### What you are asked to do
Please reproduce the listing in its entirety, exactly as written, but without images.

### Data excerpts
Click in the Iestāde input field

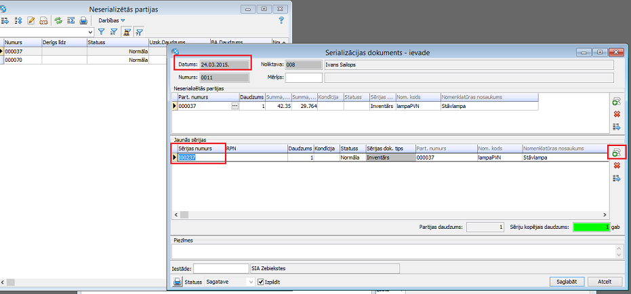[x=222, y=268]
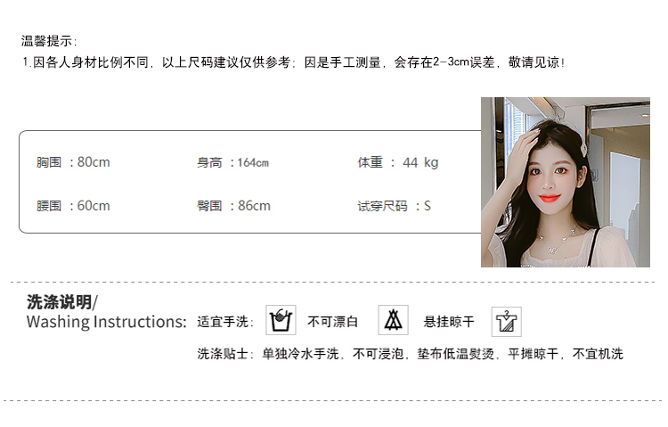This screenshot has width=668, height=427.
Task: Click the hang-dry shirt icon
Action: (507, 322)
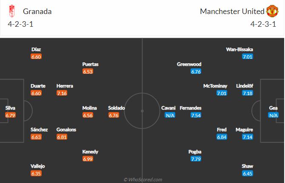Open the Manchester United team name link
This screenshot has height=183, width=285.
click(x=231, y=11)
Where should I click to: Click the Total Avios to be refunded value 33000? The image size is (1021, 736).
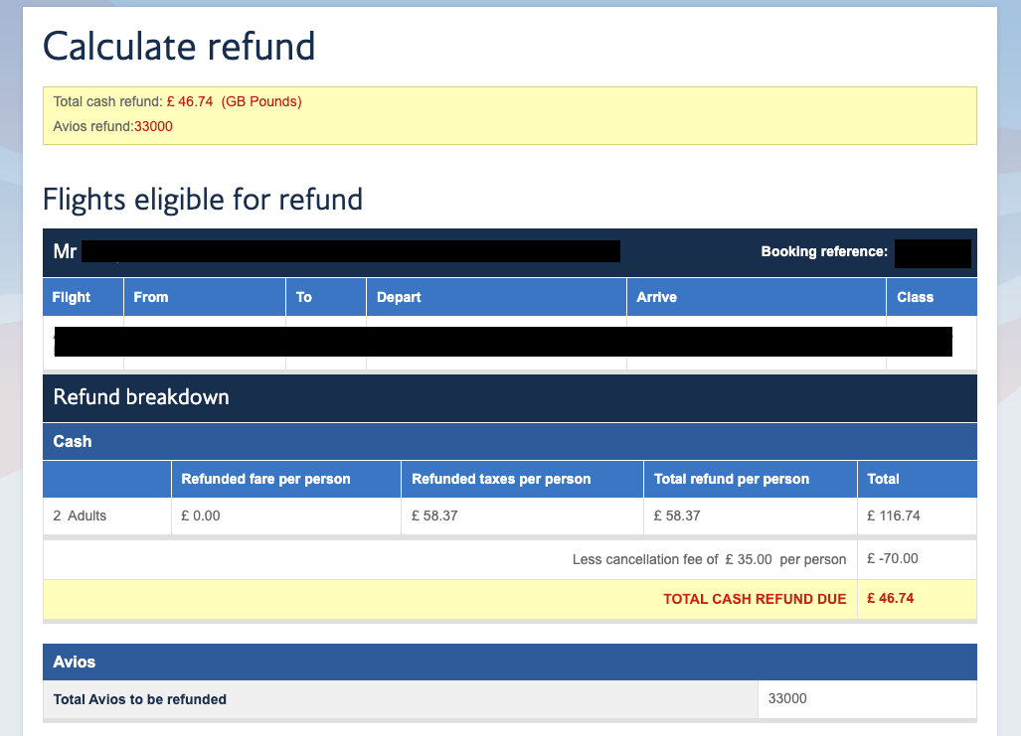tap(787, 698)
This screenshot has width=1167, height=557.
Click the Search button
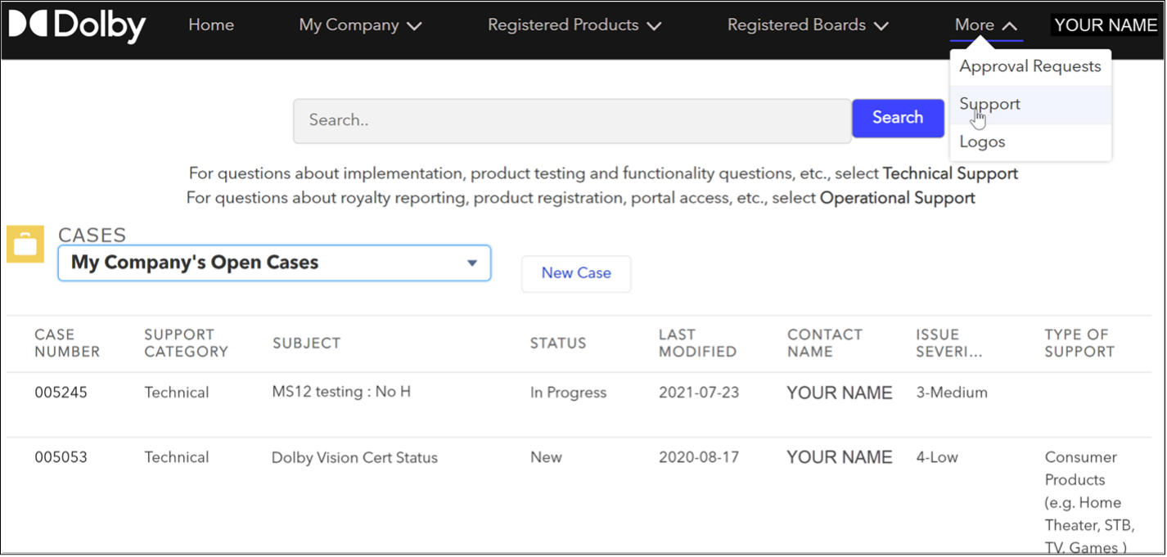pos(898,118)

### Written answer
Click in the Iestāde input field

[x=222, y=268]
This screenshot has width=668, height=427.
Task: Click the hang-dry shirt icon
Action: (507, 322)
Open the Manchester United team name link
This screenshot has height=183, width=285.
click(x=231, y=11)
Where should I click to: Click the Total Avios to be refunded value 33000? The image size is (1021, 736).
tap(787, 698)
This screenshot has width=1167, height=557.
Click the Search button
pos(898,118)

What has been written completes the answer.